Stored items:

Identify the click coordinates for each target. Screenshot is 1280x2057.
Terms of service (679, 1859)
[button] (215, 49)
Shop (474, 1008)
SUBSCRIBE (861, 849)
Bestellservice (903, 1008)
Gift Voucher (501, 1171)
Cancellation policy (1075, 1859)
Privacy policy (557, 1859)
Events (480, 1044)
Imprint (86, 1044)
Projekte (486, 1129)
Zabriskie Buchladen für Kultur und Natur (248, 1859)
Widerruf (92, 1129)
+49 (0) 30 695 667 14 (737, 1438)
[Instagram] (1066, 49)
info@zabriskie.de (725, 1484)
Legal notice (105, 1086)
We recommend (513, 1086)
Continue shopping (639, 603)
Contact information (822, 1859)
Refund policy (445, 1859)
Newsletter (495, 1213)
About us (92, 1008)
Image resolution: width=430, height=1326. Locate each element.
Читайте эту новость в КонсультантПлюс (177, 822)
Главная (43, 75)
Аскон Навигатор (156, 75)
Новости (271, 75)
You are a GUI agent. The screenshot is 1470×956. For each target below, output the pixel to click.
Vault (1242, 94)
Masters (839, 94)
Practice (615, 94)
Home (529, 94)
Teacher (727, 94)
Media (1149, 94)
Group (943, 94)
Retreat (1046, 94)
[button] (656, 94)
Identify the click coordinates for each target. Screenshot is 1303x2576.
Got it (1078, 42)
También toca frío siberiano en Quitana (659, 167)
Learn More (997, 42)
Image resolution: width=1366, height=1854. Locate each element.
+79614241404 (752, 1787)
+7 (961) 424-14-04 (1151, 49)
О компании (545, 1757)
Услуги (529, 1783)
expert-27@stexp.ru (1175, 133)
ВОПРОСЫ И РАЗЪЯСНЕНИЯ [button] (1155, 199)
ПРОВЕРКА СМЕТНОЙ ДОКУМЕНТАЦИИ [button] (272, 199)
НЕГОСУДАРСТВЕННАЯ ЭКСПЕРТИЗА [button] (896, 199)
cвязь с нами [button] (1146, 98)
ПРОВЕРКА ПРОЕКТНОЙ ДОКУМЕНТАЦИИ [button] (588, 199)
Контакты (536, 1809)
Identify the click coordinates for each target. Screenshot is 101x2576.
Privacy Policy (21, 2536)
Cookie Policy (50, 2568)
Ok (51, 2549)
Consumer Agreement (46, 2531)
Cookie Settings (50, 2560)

# Exercise
Keeping every character as it is, restate the lines above that run from the line with "Practice (615, 94)" through the line with "ВОПРОСЫ И РАЗЪЯСНЕНИЯ [button] (1155, 199)", both included, and nothing else.

# Answer
Practice (615, 94)
Home (529, 94)
Teacher (727, 94)
Media (1149, 94)
Group (943, 94)
Retreat (1046, 94)
[button] (656, 94)
Identify the click coordinates for each target. Screenshot is 1303x2576.
Got it (1078, 42)
También toca frío siberiano en Quitana (659, 167)
Learn More (997, 42)
Image resolution: width=1366, height=1854. Locate each element.
+79614241404 (752, 1787)
+7 (961) 424-14-04 (1151, 49)
О компании (545, 1757)
Услуги (529, 1783)
expert-27@stexp.ru (1175, 133)
ВОПРОСЫ И РАЗЪЯСНЕНИЯ [button] (1155, 199)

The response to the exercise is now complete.